# TASK DESCRIPTION:
Send back the line that contains "Given: Click the Votre FAI Orange FTTx text" and all lines following it through the end of the data below, exactly, omitting pictures.

# EXERCISE DATA:
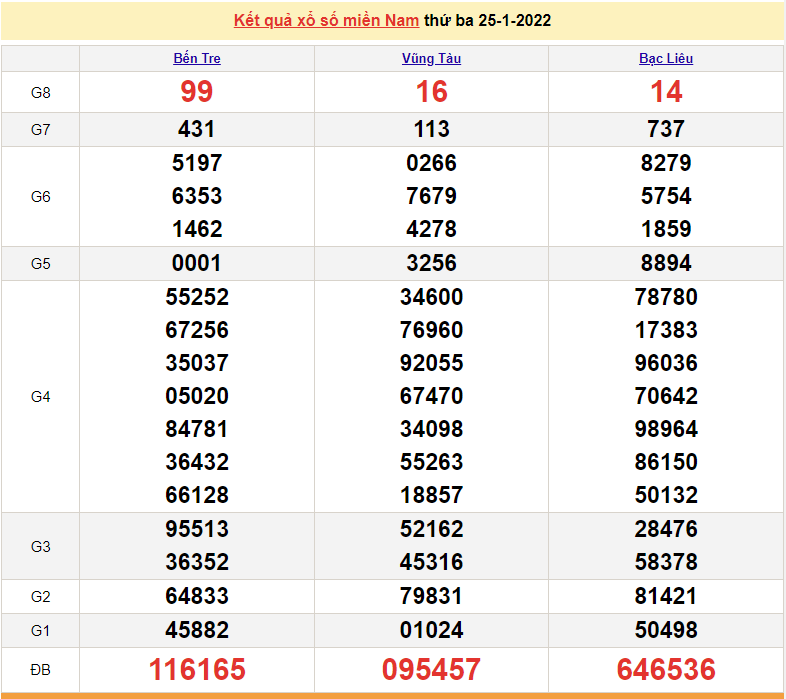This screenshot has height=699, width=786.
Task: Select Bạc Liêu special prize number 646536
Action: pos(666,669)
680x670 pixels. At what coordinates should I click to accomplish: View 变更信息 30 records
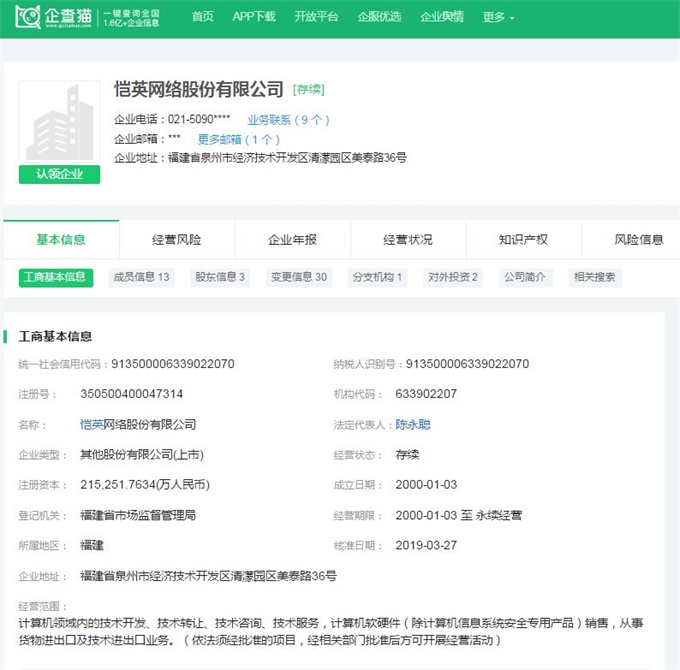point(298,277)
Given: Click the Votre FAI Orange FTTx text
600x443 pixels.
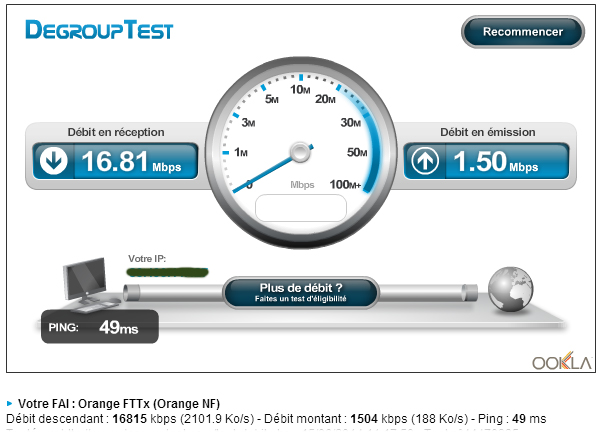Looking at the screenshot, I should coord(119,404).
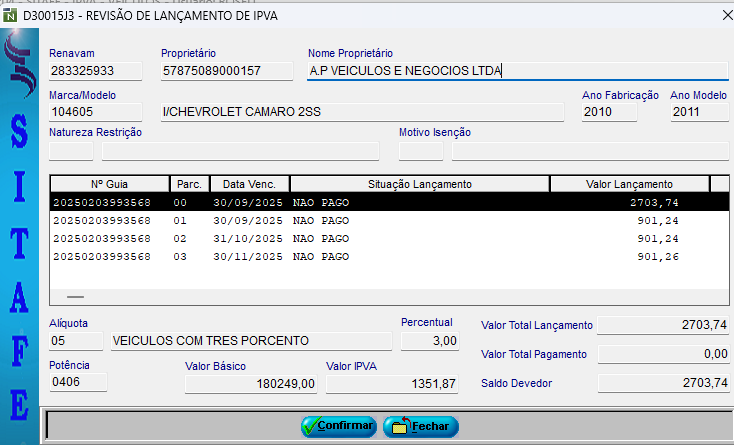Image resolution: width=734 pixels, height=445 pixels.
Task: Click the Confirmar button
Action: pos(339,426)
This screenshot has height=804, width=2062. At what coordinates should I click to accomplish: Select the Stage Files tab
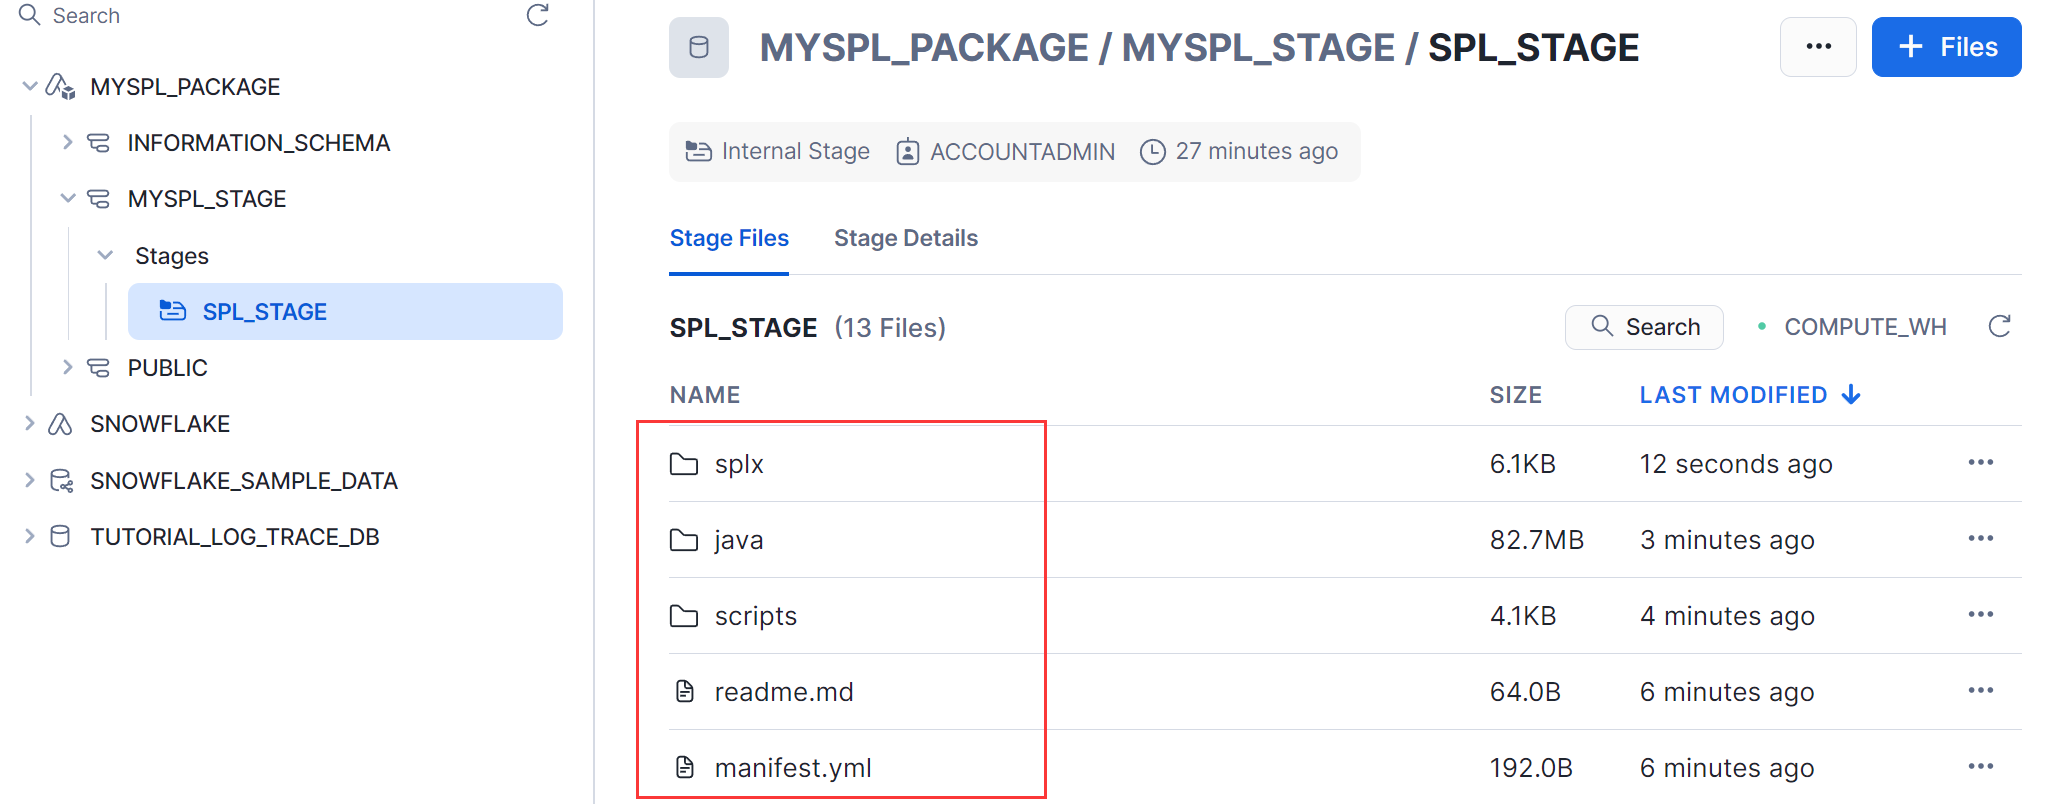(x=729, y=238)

# OUTPUT FOR THIS EXERCISE:
Given: Click the Votre FAI Orange FTTx text
600x443 pixels.
Looking at the screenshot, I should coord(119,404).
Image resolution: width=734 pixels, height=445 pixels.
Task: Click the Confirmar button
Action: pos(339,426)
This screenshot has height=804, width=2062. At what coordinates should I click to accomplish: Select the Stage Files tab
(x=729, y=238)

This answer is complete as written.